** Given data follows **

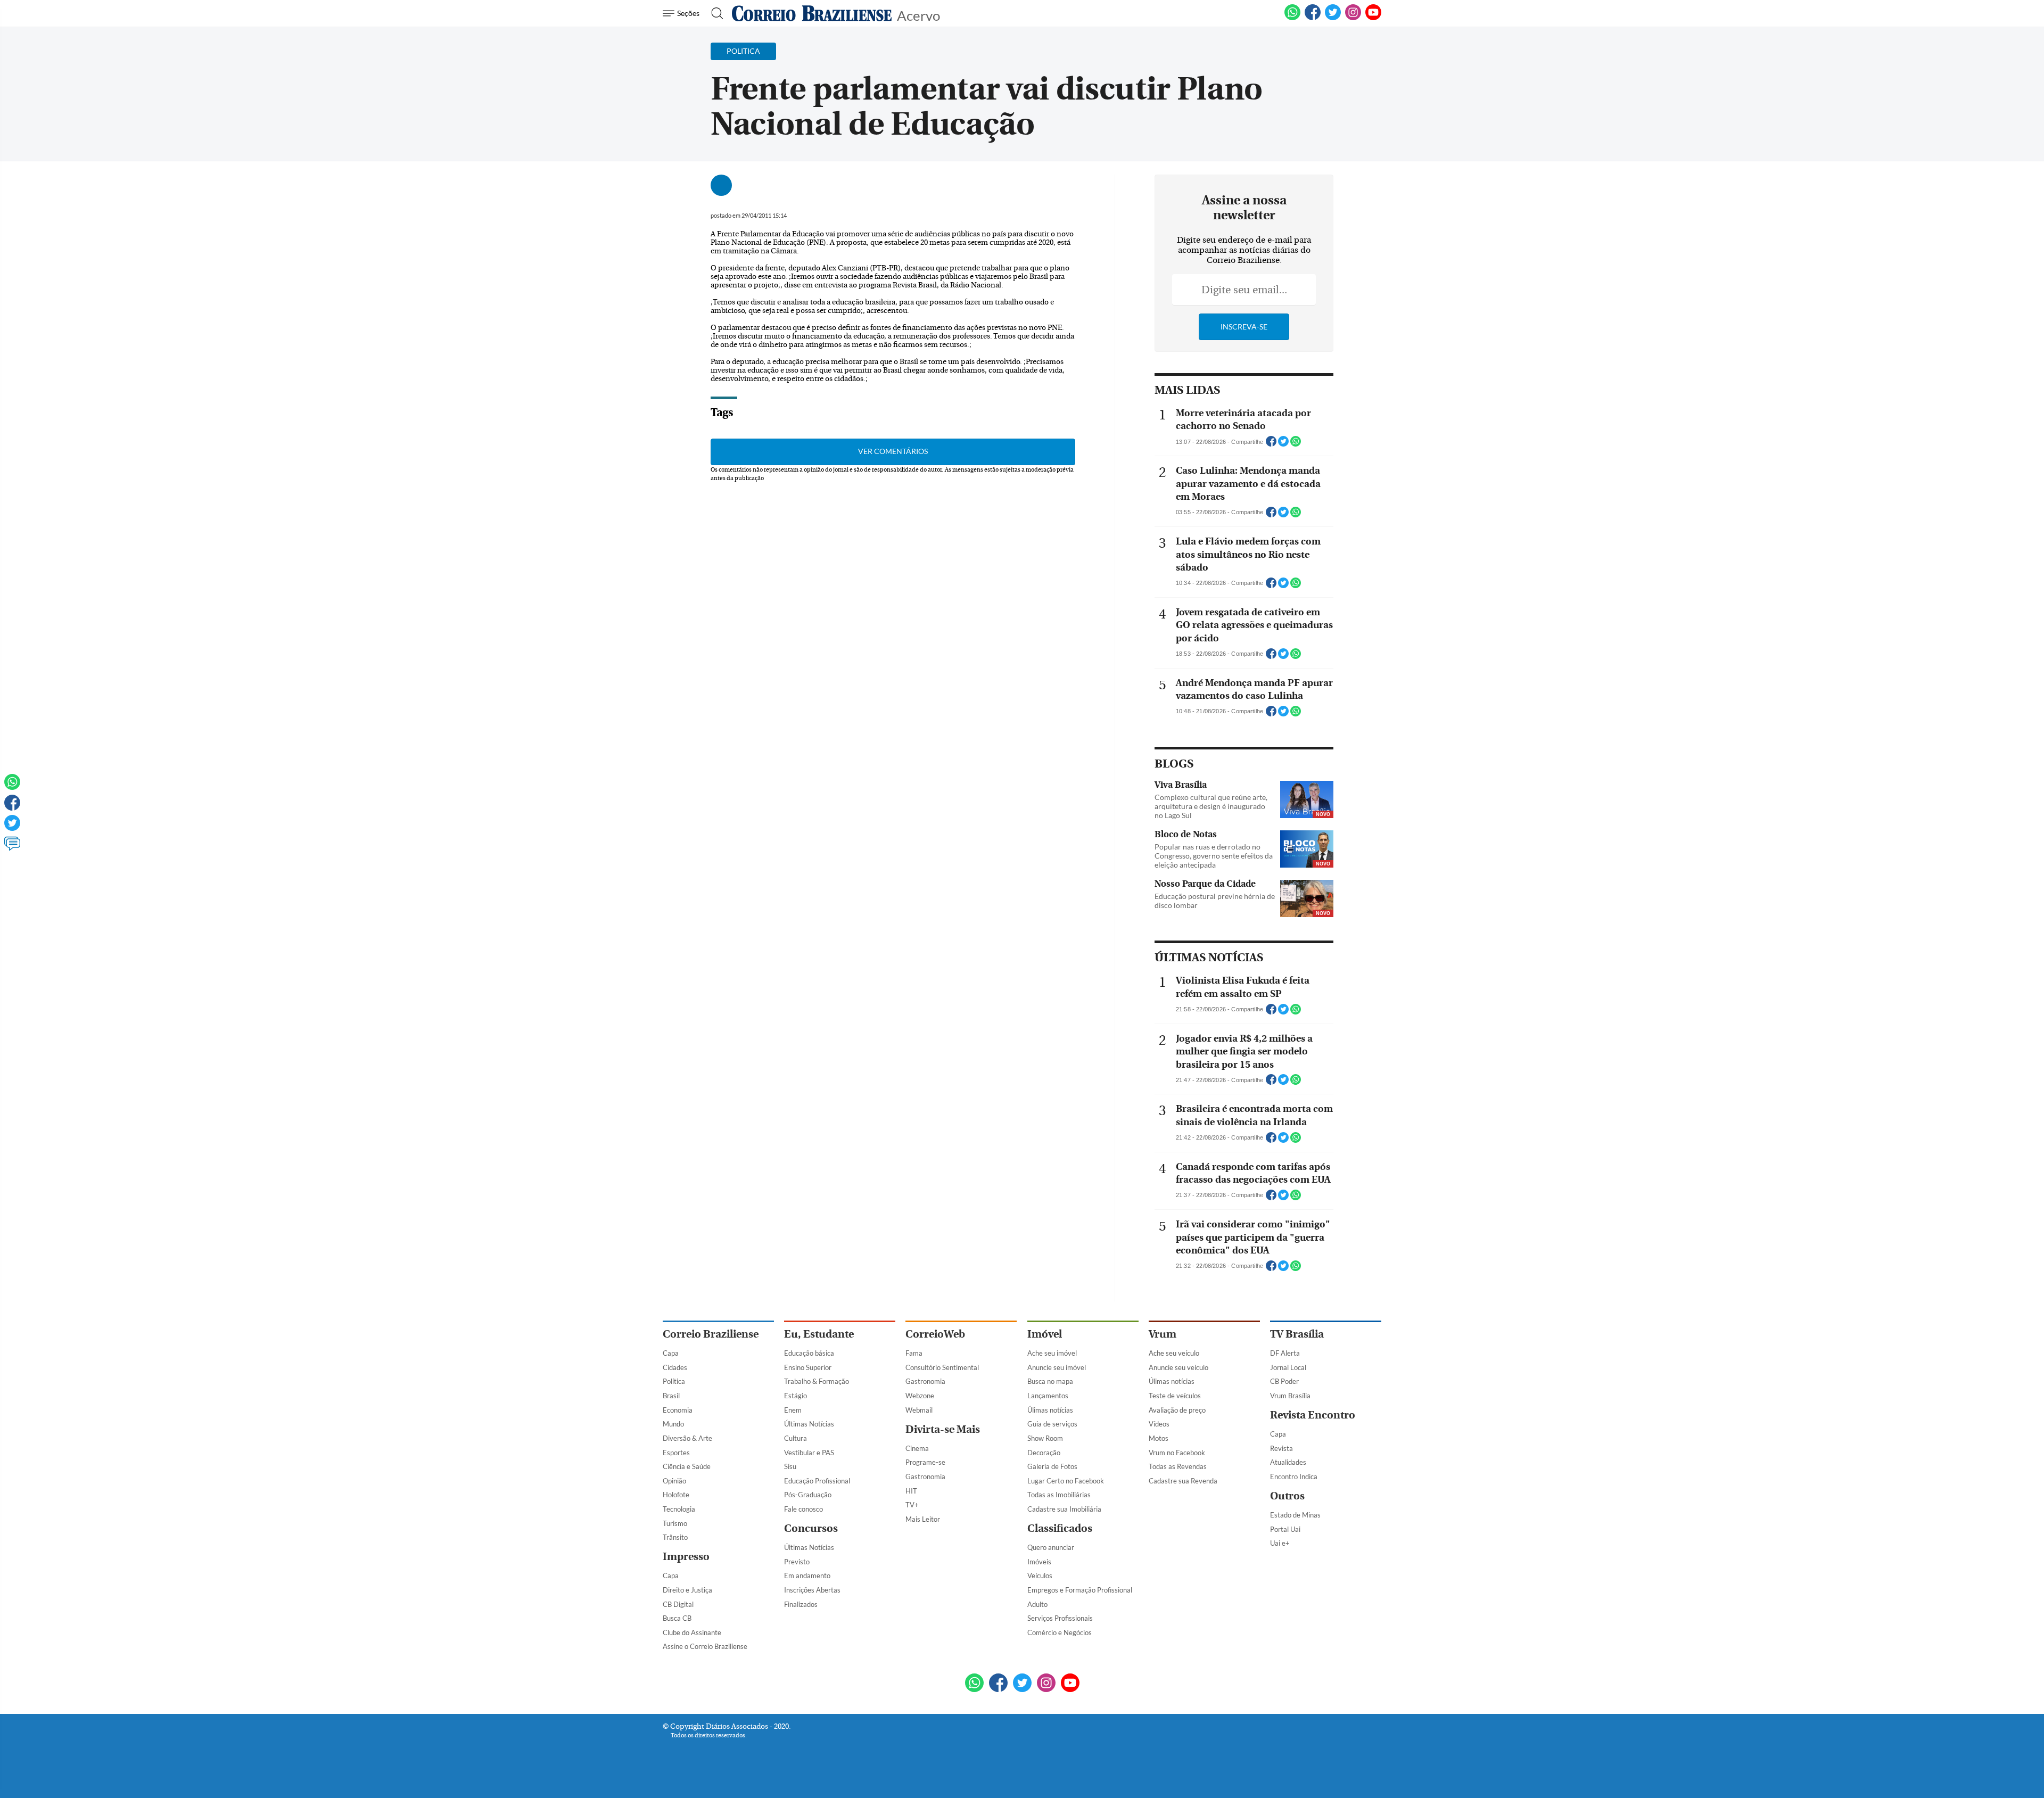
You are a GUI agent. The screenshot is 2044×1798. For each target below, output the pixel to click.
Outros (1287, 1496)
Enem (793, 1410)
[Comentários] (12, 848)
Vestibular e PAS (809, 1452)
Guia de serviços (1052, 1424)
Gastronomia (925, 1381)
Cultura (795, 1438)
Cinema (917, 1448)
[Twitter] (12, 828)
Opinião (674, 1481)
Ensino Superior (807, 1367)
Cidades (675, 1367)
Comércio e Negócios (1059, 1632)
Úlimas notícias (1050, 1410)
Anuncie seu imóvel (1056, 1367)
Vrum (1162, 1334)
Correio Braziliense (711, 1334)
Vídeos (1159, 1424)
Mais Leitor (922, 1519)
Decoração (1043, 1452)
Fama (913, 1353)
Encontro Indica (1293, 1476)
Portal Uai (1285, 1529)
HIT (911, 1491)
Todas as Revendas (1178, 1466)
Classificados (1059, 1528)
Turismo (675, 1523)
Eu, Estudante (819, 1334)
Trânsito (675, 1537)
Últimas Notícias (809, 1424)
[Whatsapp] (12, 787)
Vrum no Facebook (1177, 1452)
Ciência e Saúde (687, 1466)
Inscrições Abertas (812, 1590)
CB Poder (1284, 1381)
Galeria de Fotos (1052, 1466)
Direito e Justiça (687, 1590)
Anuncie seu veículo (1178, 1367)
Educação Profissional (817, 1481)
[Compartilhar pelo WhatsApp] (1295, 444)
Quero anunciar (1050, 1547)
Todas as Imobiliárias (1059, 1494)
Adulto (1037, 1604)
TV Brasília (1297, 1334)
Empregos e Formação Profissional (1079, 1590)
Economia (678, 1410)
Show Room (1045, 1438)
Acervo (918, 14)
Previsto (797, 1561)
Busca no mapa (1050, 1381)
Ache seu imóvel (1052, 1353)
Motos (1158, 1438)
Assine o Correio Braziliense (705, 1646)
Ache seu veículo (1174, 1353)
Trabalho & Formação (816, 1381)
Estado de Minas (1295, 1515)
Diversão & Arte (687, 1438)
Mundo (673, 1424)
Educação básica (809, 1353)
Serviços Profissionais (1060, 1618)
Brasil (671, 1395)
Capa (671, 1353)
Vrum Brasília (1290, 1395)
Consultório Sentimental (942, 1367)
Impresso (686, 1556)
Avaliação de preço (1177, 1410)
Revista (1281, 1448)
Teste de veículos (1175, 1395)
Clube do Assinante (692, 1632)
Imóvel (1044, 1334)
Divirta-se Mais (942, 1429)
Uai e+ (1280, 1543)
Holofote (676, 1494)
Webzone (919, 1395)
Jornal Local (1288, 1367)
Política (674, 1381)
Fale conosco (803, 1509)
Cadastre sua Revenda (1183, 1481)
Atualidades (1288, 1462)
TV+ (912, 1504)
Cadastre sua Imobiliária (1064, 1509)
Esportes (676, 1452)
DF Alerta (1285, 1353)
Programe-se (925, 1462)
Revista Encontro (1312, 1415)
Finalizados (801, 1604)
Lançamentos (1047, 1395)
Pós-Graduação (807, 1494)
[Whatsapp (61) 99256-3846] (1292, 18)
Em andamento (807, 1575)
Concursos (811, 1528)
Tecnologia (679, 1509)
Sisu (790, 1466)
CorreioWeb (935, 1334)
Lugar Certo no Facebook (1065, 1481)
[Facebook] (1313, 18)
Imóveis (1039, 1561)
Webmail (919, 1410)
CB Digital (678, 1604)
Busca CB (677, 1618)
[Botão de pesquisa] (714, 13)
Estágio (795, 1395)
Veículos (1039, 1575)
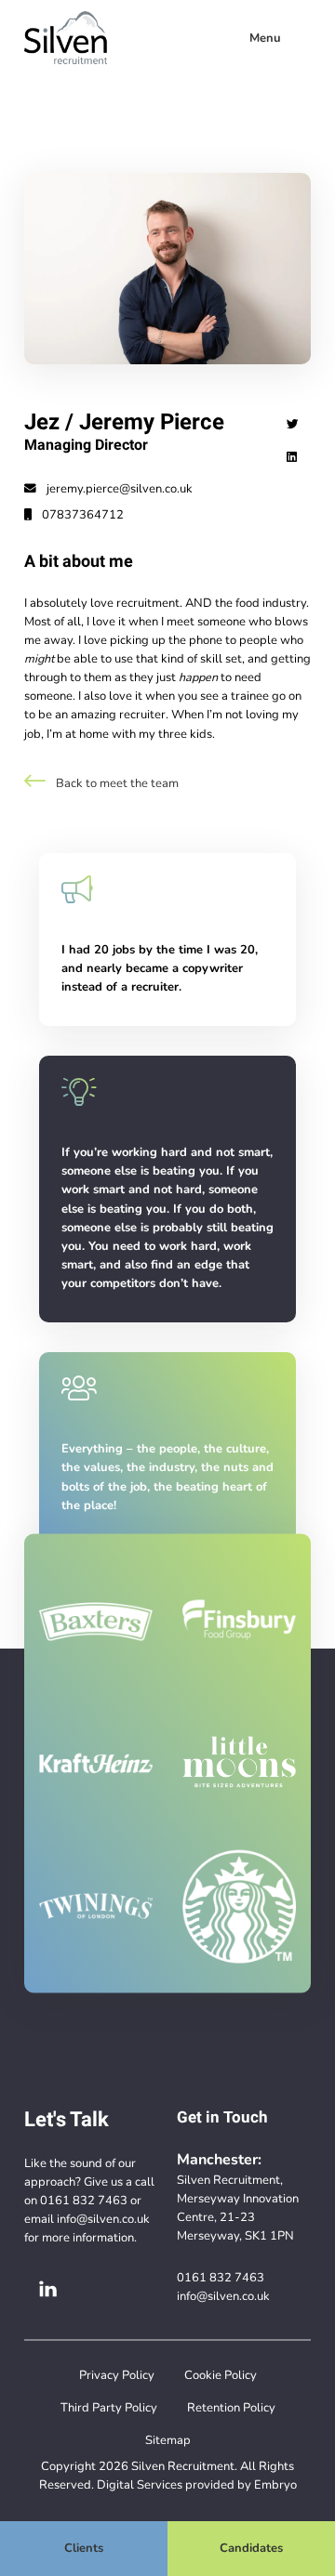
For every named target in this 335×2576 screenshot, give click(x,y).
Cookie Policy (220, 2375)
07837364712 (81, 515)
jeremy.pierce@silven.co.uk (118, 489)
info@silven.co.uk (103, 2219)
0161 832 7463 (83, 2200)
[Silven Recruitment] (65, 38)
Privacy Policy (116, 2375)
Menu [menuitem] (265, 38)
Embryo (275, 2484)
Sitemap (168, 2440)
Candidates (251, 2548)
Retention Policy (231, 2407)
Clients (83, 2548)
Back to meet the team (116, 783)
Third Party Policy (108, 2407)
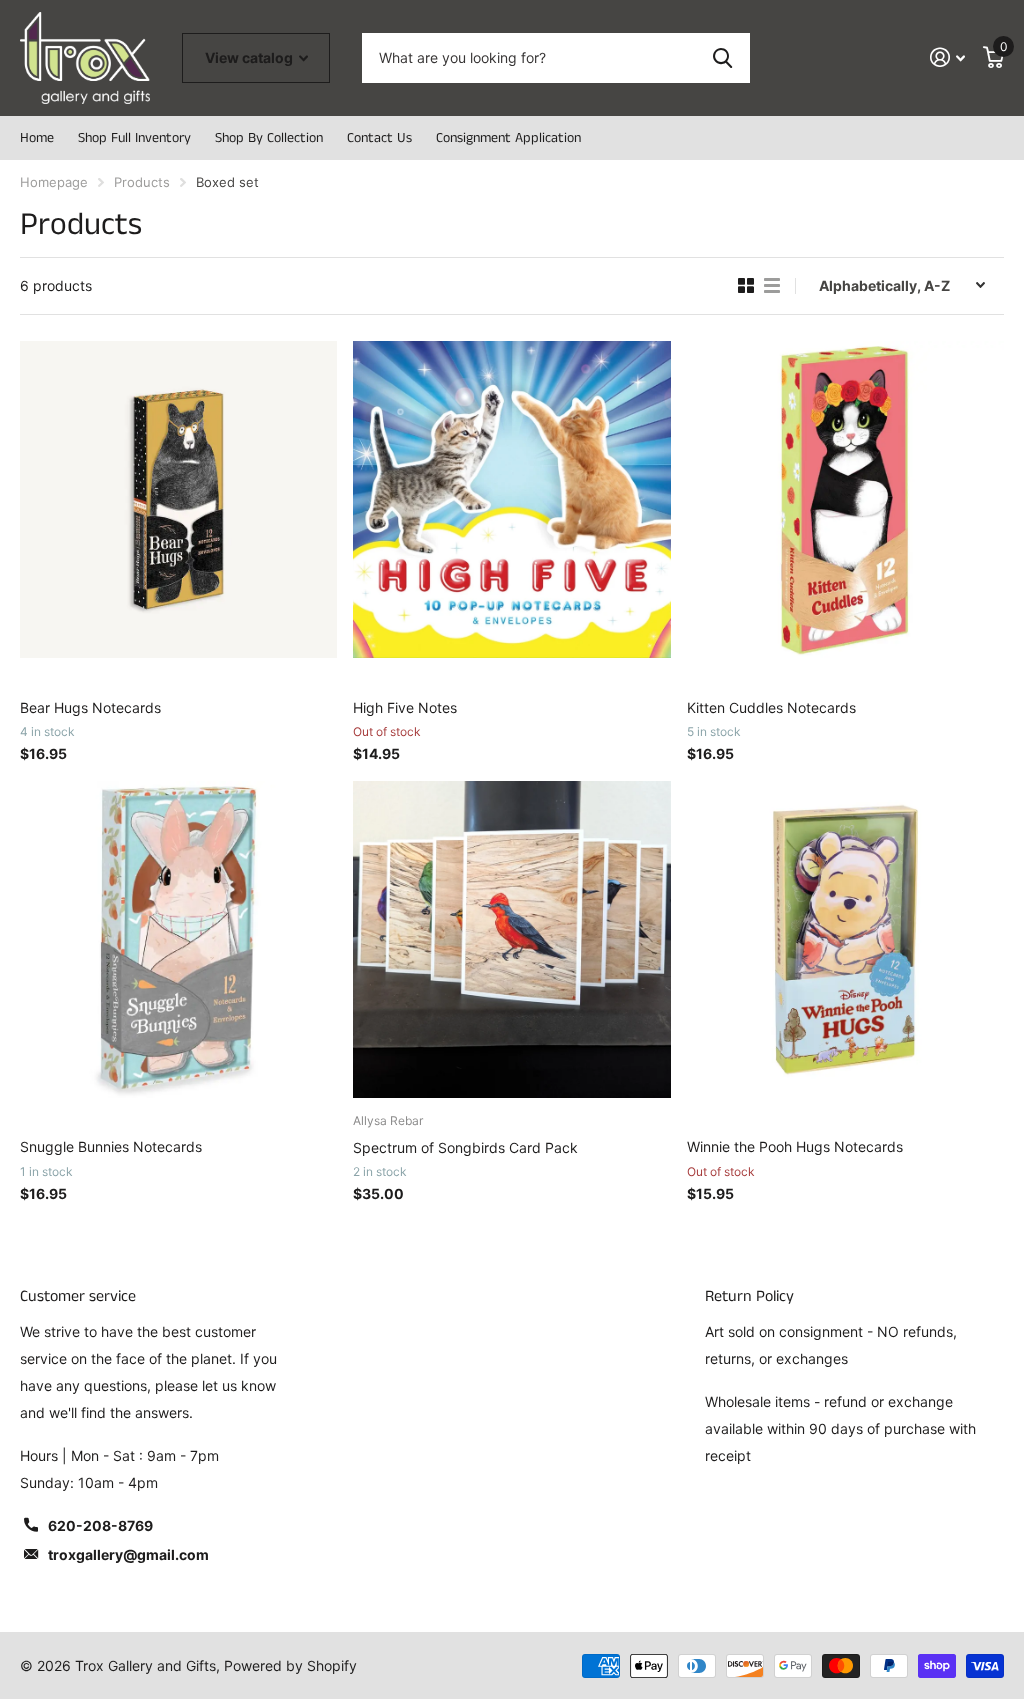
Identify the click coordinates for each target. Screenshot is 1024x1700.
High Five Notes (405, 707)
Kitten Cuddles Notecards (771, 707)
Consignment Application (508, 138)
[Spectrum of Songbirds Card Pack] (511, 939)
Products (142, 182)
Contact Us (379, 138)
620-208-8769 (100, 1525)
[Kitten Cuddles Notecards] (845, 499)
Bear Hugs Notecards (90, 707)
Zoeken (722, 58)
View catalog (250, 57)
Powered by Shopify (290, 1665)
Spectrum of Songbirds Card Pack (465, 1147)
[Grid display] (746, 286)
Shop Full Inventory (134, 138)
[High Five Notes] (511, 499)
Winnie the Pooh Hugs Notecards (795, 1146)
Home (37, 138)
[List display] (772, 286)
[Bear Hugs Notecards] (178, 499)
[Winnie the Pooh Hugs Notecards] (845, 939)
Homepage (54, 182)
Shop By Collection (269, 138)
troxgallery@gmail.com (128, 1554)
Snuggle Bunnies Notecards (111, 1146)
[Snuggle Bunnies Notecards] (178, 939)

** End of Given data **

• [Required work] Search the data above for the word "Facebook" and show every line that has it.

• [Result of the exercise]
Vrum no Facebook (1177, 1452)
Lugar Certo no Facebook (1065, 1481)
[Facebook] (1313, 18)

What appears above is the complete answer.